La biglietteria e il bar, invece, si trovano tra le vecchie mura dell’ex deposito per l’acido solforico – al di là del largo piazzale – che potrà, anch’esso, trasformarsi in spazio teatrale all’aperto.
La rivivibilità di questa prima area dell’ex fabbrica della Mira Lanza ha implicato anche una piccola rivoluzione del territorio con la riconquista di Lungotevere dei Papareschi – subito prima/dopo Ponte dell’Industria, quello che i romani chiamano Ponte di Ferro. Da quel tratto scomparso e sconosciuto ai più, dove il fiume scorre senza argini tra la vegetazione, ora si accede al Teatro India. In questo spazio inconsueto si snoderà un programma di spettacoli che non vuole, però, contrapporsi al cartellone dell’Argentina, ma anzi con quest’ultimo procedere su di un medesimo binario, associando tradizione e ricerca. E, a parte la politica dei prezzi che ha bloccato il costo del biglietto a 20.000 lire, è stata messa a punto una nuova ipotesi di “abbonamento”, non individuale e aperto all’acquisto, a metà prezzo, di quanti più biglietti si voglia, secondo la quota prepagata (cento, centocinquanta o duecento mila lire).

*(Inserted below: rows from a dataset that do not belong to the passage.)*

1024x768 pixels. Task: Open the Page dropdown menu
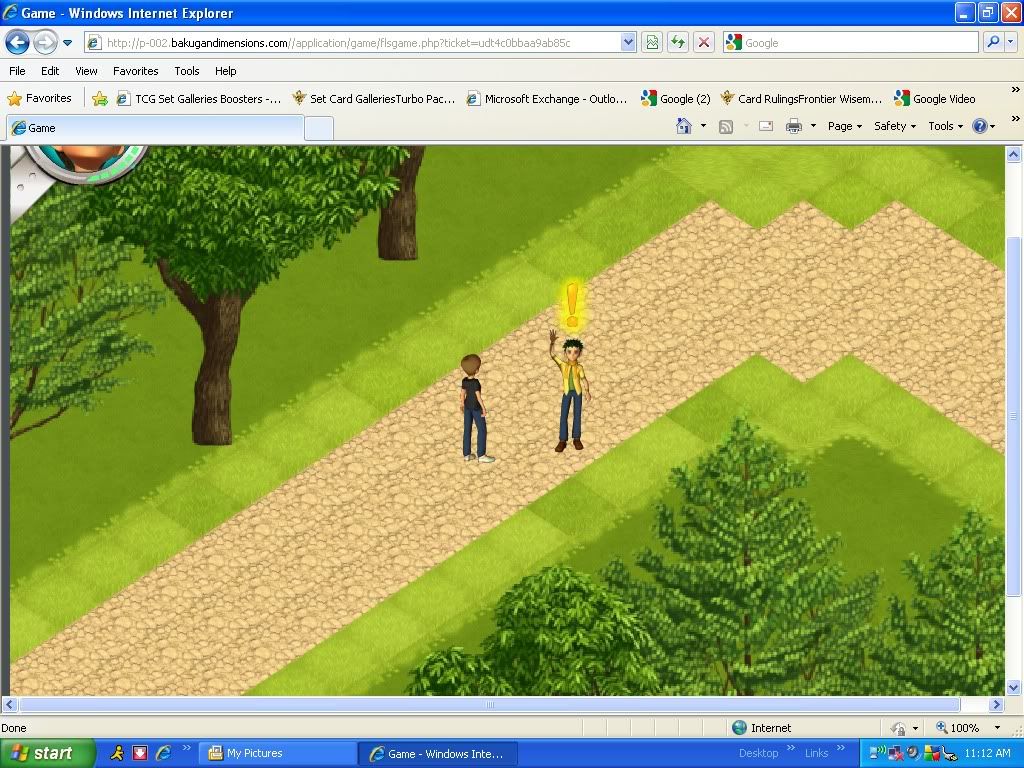click(x=844, y=126)
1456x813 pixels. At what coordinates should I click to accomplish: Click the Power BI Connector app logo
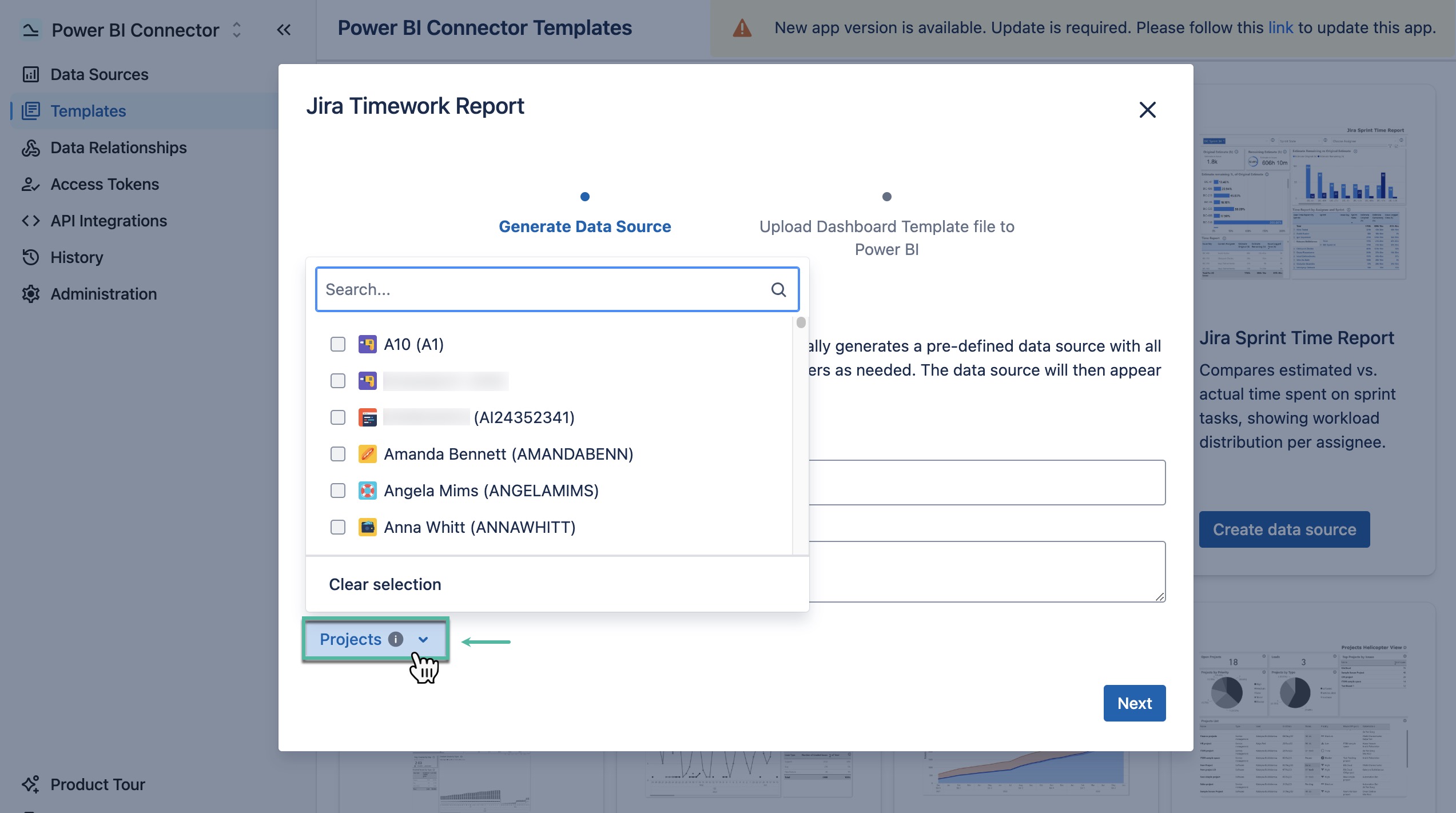tap(31, 29)
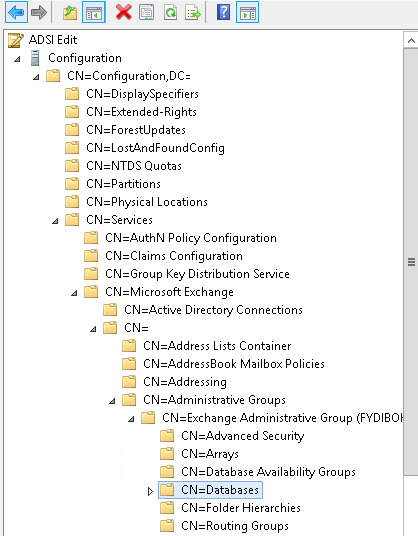Open Properties toolbar icon
Image resolution: width=418 pixels, height=536 pixels.
(x=147, y=13)
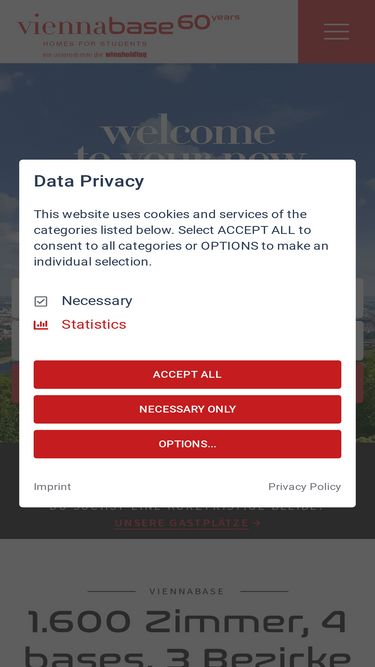Click the wienholding company logo text

[x=126, y=54]
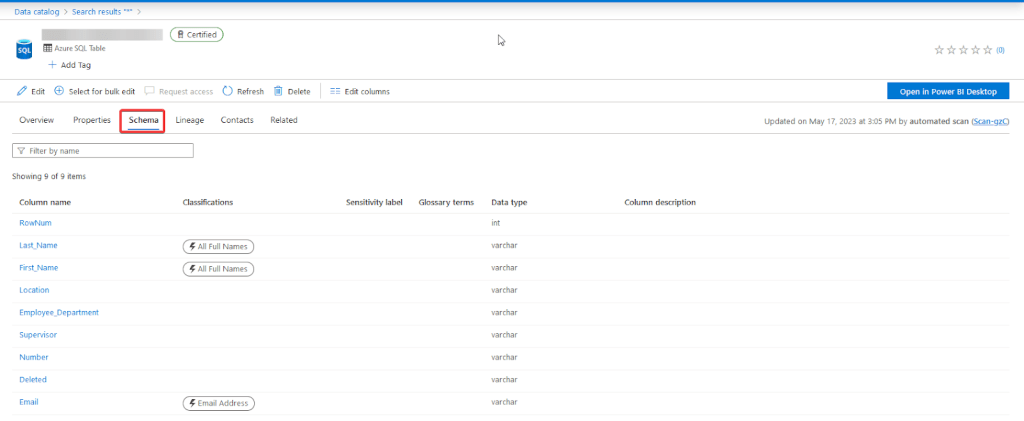Click the Delete trash icon
This screenshot has width=1024, height=421.
pos(278,91)
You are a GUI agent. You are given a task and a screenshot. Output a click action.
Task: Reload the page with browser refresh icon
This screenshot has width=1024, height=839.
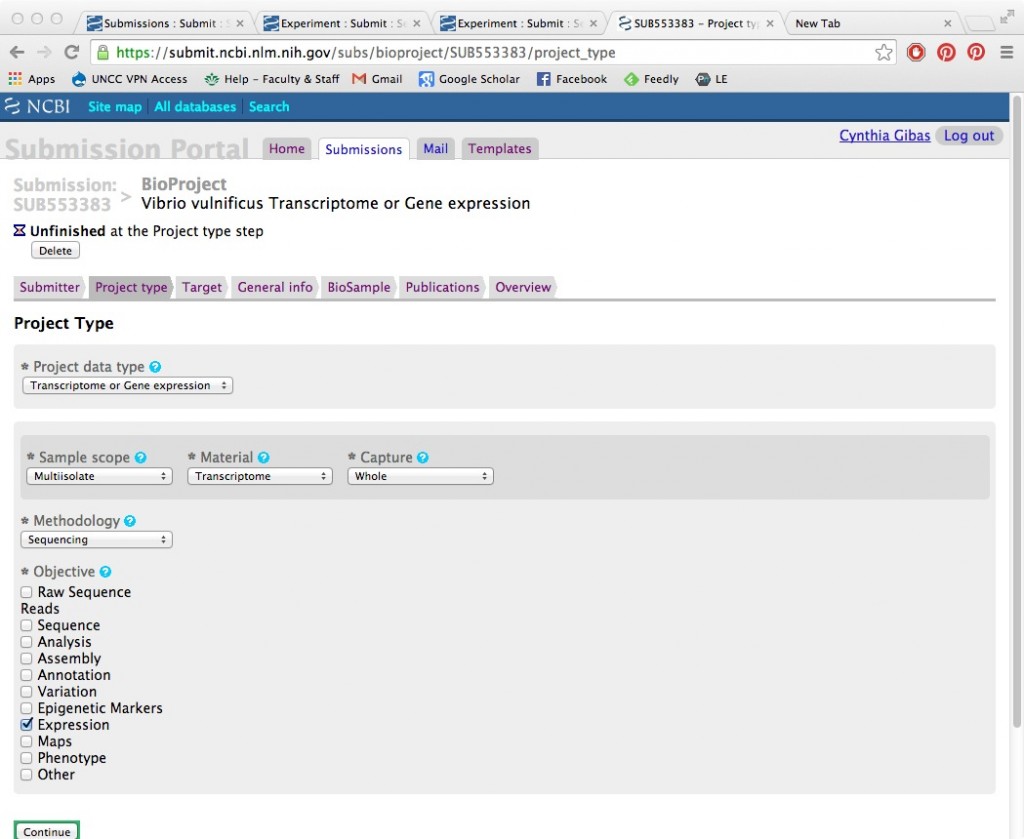coord(72,52)
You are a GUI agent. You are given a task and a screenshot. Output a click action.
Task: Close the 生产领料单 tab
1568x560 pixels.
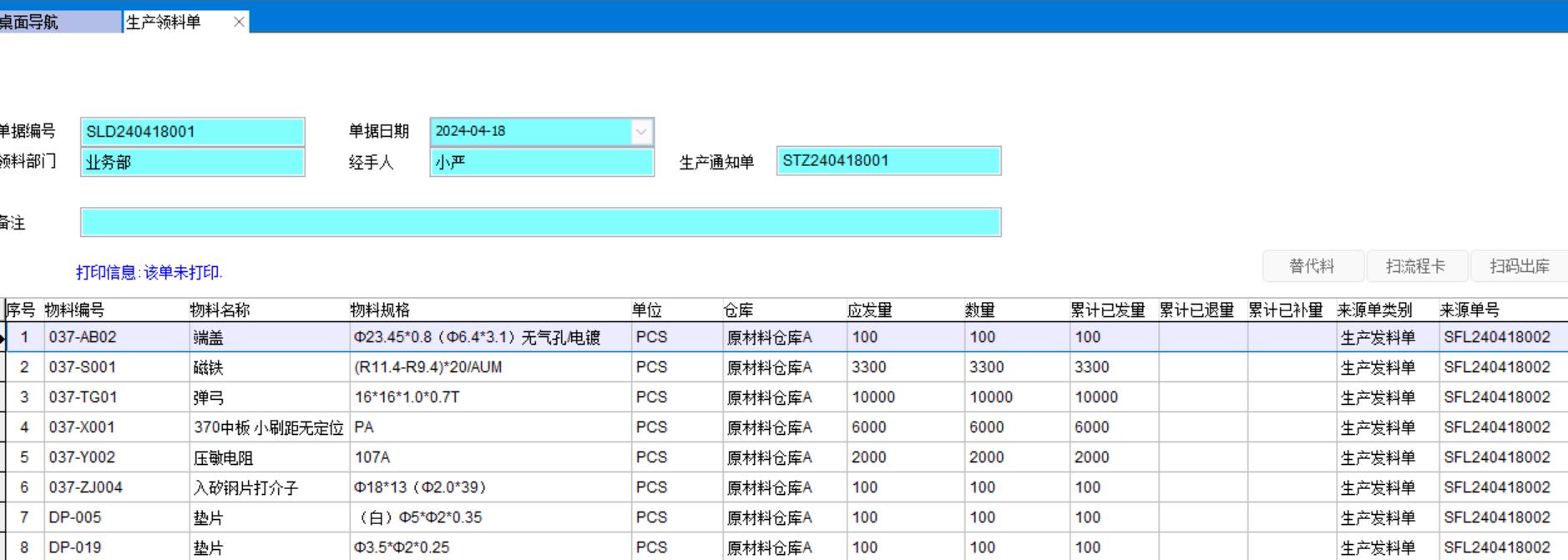[x=239, y=23]
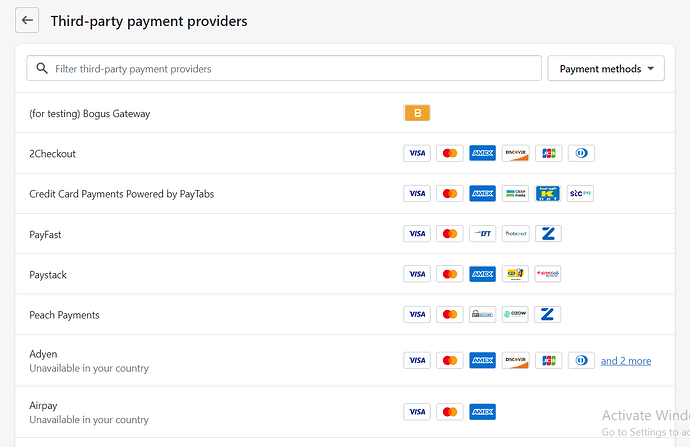Click the Diners Club icon for 2Checkout
690x447 pixels.
[x=580, y=154]
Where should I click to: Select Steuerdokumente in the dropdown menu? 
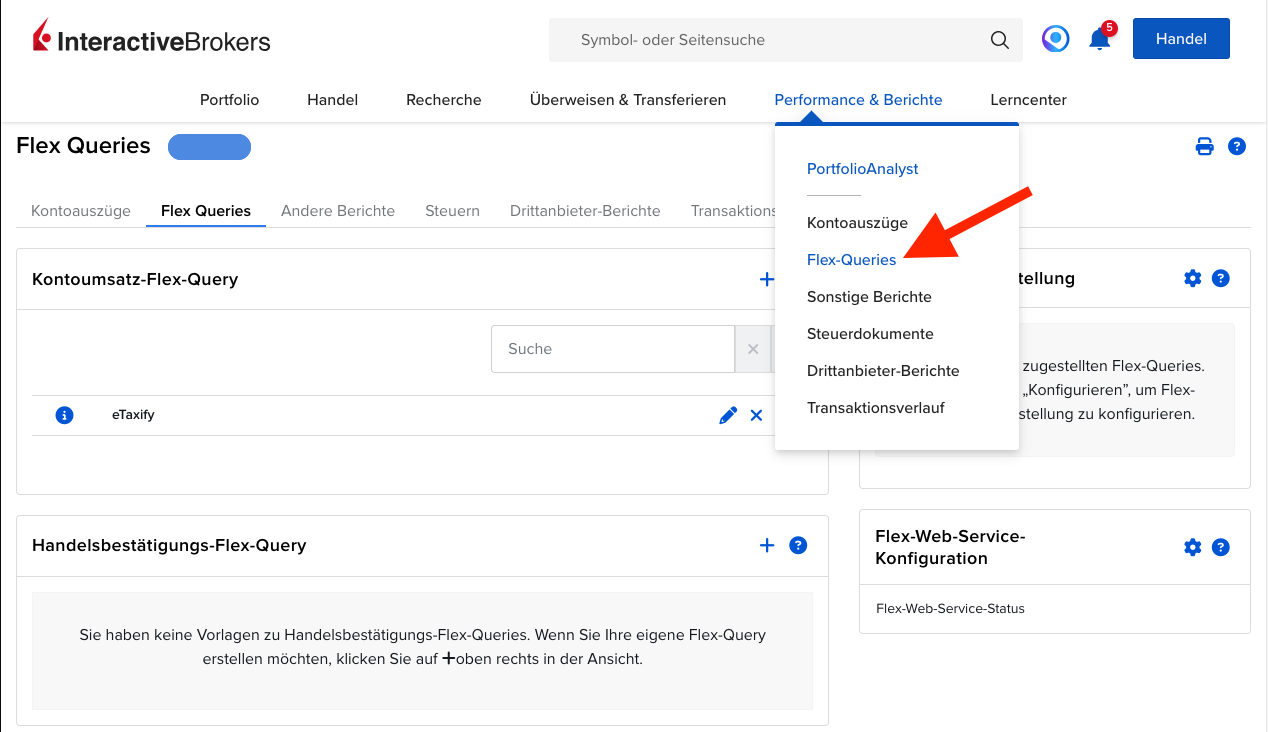pos(870,333)
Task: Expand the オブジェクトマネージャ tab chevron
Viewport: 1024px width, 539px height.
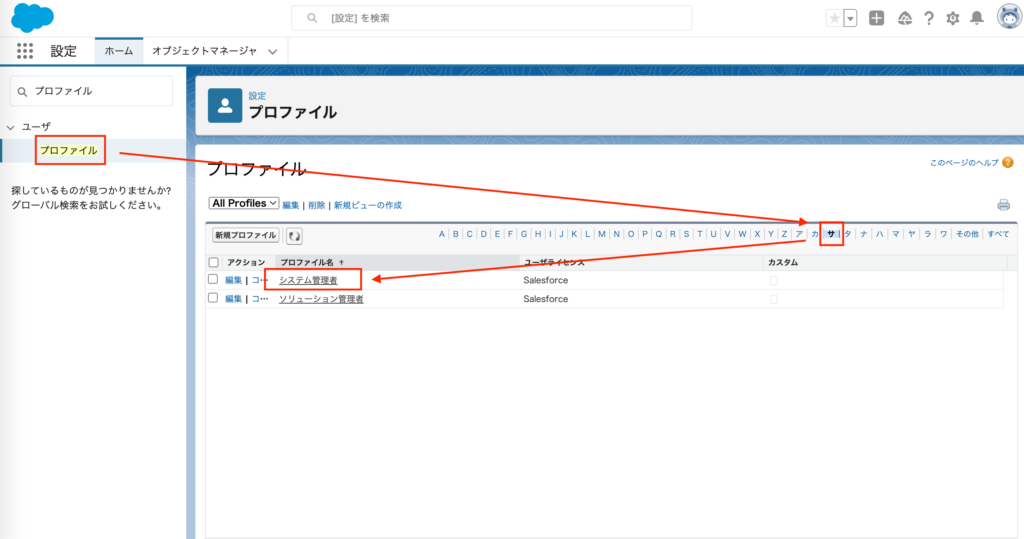Action: (x=272, y=51)
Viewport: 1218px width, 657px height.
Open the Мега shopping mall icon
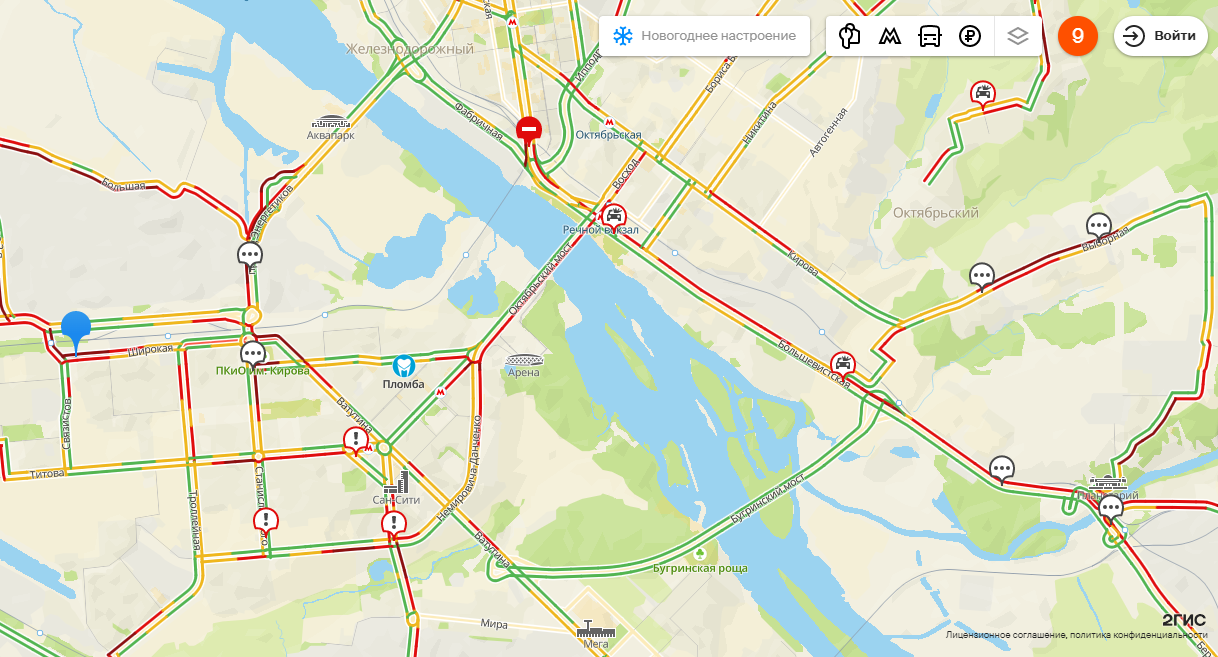[595, 631]

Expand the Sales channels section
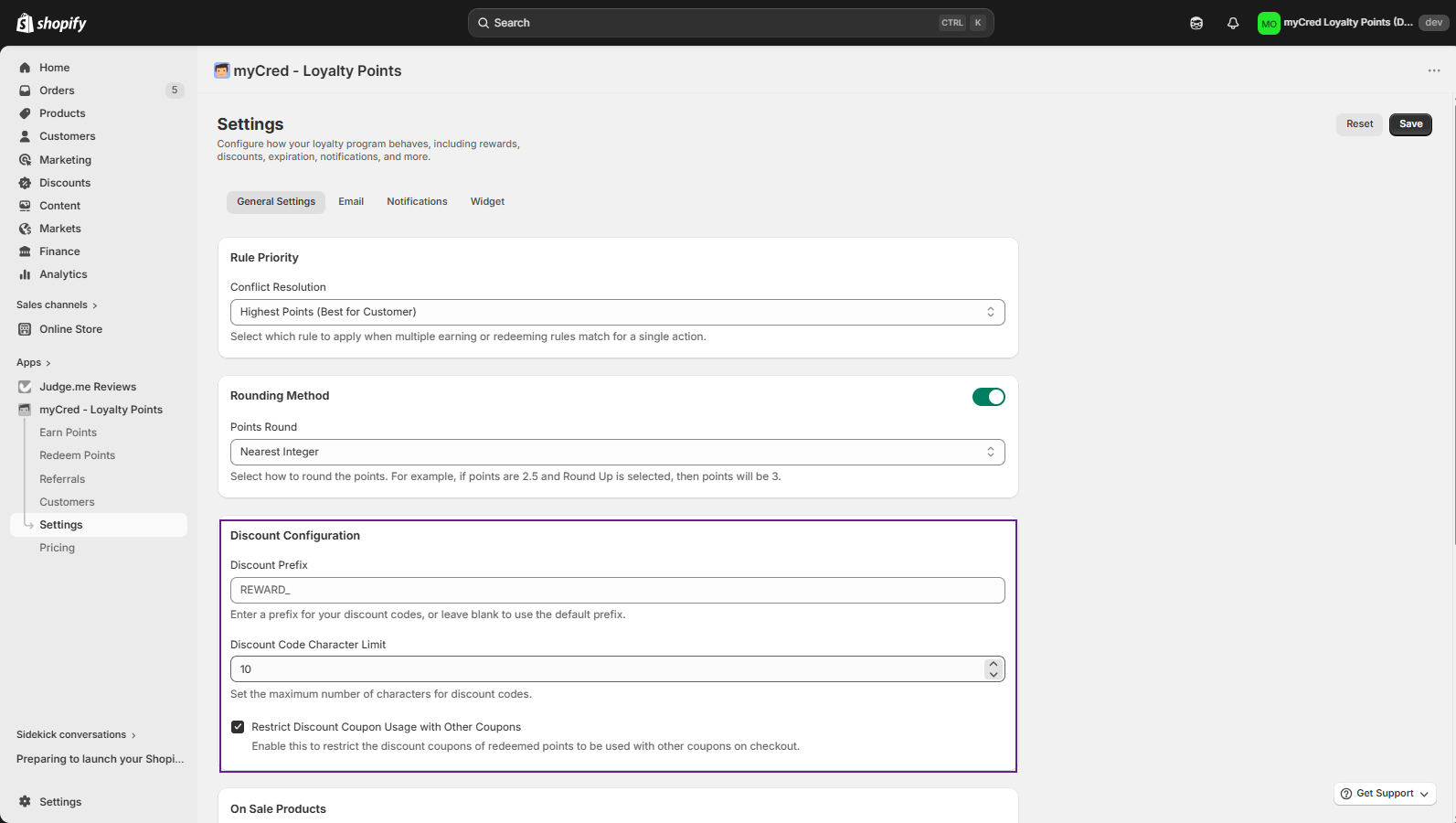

Un’idea, questa “carta teatro”, che – ha sottolineato Martone – sta già provocando lunghe file al botteghino.
Vediamo, allora, gli spettacoli che saranno allestiti, nei prossimi due mesi, tra le vecchie pareti dell’edificio paleoindustriale, il cui intonaco racconta ancora di precedenti passaggi. E la decisione di non intonacare quei muri vuole essere un segno della volontà di conservare la memoria del luogo. Dopo la trilogia shakespeariana di Carlo Cecchi, all’India arriveranno le antiche danze balinesi dell’isola di Batun, seguite da Danio Manfredini con Al presente e Il miracolo della rosa (dal 29 settembre al 17 ottobre).Quindi, Le false confidenze di Marivaux con la regia di Toni Servillo (dal 6 al 17), Peter Sellars con The story of a soldier di Stravinskij (dal 22 al 24) e Shopping & Fucking Ravenhill diretto da Thomas Ostermeier (il 30 e 31). Poi, a fine ottobre, l’India chiuderà, per avviare i lavori dell’impianto di riscaldamento, e la stagione 1999-2000 del Teatro di Roma proseguirà – in un gioco di rimandi metaforici immaginato da Martone – nella sala settecentesca dell’Argentina.